§ Your objective: Once the line with "not that we’ve" is found in the entries below, print it and each following line exactly, stopping after the line with "ディアスキン（鹿皮） (95, 1138)"; print nothing else.

_ _ _ _ _ _ _

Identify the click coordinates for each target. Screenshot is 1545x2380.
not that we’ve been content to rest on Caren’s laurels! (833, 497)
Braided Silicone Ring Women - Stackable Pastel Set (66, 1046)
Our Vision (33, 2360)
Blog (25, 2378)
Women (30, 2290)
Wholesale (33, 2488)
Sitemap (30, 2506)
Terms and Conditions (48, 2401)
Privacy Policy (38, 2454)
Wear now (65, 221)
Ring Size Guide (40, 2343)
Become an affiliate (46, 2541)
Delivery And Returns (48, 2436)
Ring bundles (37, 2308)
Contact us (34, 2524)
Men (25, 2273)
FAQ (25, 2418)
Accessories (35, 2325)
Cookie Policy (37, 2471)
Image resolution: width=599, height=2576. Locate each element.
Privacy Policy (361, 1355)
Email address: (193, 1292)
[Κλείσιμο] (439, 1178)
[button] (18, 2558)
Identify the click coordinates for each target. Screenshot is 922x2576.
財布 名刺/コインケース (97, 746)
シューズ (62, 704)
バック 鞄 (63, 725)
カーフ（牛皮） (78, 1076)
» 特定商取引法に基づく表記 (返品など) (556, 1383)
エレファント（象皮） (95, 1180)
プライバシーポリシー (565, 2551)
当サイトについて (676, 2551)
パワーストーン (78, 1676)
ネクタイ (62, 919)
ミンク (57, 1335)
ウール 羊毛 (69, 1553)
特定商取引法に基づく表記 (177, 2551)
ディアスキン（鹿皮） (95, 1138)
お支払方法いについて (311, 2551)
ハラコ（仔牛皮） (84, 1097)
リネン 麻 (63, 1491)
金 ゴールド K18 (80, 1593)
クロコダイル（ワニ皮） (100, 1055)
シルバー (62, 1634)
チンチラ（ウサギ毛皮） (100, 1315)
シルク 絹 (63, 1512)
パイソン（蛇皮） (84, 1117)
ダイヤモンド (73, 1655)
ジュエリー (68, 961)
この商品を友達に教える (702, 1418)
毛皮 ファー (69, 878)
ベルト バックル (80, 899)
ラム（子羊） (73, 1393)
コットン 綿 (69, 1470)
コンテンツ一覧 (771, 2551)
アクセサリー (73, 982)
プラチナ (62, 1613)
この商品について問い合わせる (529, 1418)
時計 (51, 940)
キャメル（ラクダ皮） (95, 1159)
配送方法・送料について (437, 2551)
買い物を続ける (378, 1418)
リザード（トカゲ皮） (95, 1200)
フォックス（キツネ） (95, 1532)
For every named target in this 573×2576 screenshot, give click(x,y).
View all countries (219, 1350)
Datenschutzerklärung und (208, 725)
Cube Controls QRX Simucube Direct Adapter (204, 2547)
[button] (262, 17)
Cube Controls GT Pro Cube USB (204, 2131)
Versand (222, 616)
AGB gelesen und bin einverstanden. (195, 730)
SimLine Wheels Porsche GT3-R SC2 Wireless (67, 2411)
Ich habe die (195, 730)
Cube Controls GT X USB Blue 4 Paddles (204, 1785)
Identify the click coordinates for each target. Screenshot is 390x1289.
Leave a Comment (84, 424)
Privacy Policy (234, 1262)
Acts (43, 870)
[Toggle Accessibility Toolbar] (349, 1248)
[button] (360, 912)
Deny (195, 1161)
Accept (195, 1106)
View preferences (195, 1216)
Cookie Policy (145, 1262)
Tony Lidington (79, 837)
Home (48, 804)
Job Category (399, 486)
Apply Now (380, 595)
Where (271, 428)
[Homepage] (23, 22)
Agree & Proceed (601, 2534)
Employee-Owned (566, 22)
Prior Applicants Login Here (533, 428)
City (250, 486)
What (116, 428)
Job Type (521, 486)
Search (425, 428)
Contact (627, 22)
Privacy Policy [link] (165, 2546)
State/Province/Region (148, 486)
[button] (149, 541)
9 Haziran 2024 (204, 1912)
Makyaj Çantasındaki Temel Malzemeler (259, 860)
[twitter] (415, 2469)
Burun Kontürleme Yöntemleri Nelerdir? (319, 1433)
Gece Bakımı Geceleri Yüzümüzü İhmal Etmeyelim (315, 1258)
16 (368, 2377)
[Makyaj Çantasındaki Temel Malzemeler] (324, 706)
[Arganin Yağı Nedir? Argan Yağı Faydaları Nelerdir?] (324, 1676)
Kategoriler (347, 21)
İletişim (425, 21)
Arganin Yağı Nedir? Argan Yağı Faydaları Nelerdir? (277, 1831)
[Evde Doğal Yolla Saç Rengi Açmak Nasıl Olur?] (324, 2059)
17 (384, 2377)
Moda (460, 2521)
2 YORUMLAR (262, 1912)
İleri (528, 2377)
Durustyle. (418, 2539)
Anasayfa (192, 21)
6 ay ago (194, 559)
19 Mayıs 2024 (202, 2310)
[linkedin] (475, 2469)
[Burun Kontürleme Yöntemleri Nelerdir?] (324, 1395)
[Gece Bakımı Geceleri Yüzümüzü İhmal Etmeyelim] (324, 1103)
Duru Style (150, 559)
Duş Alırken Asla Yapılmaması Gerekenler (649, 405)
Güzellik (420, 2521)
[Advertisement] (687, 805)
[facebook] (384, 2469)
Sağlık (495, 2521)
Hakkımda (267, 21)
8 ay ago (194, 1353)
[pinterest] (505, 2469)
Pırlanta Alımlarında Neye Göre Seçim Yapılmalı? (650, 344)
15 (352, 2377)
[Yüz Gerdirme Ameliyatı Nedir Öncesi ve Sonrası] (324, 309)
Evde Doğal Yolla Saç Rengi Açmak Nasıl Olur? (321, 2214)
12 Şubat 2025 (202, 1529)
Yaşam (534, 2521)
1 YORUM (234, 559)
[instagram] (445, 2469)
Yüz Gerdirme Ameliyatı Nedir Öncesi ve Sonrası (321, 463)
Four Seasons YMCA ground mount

_ _ _ _ _ _ _

§ Task result:
not that we’ve been content to rest on Caren’s laurels! (833, 497)
Braided Silicone Ring Women - Stackable Pastel Set (66, 1046)
Our Vision (33, 2360)
Blog (25, 2378)
Women (30, 2290)
Wholesale (33, 2488)
Sitemap (30, 2506)
Terms and Conditions (48, 2401)
Privacy Policy (38, 2454)
Wear now (65, 221)
Ring Size Guide (40, 2343)
Become an affiliate (46, 2541)
Delivery And Returns (48, 2436)
Ring bundles (37, 2308)
Contact us (34, 2524)
Men (25, 2273)
FAQ (25, 2418)
Accessories (35, 2325)
Cookie Policy (37, 2471)
Image resolution: width=599, height=2576. Locate each element.
Privacy Policy (361, 1355)
Email address: (193, 1292)
[Κλείσιμο] (439, 1178)
[button] (18, 2558)
Identify the click coordinates for each target. Screenshot is 922x2576.
財布 名刺/コインケース (97, 746)
シューズ (62, 704)
バック 鞄 (63, 725)
カーフ（牛皮） (78, 1076)
» 特定商取引法に基づく表記 (返品など) (556, 1383)
エレファント（象皮） (95, 1180)
プライバシーポリシー (565, 2551)
当サイトについて (676, 2551)
パワーストーン (78, 1676)
ネクタイ (62, 919)
ミンク (57, 1335)
ウール 羊毛 (69, 1553)
特定商取引法に基づく表記 (177, 2551)
ディアスキン（鹿皮） (95, 1138)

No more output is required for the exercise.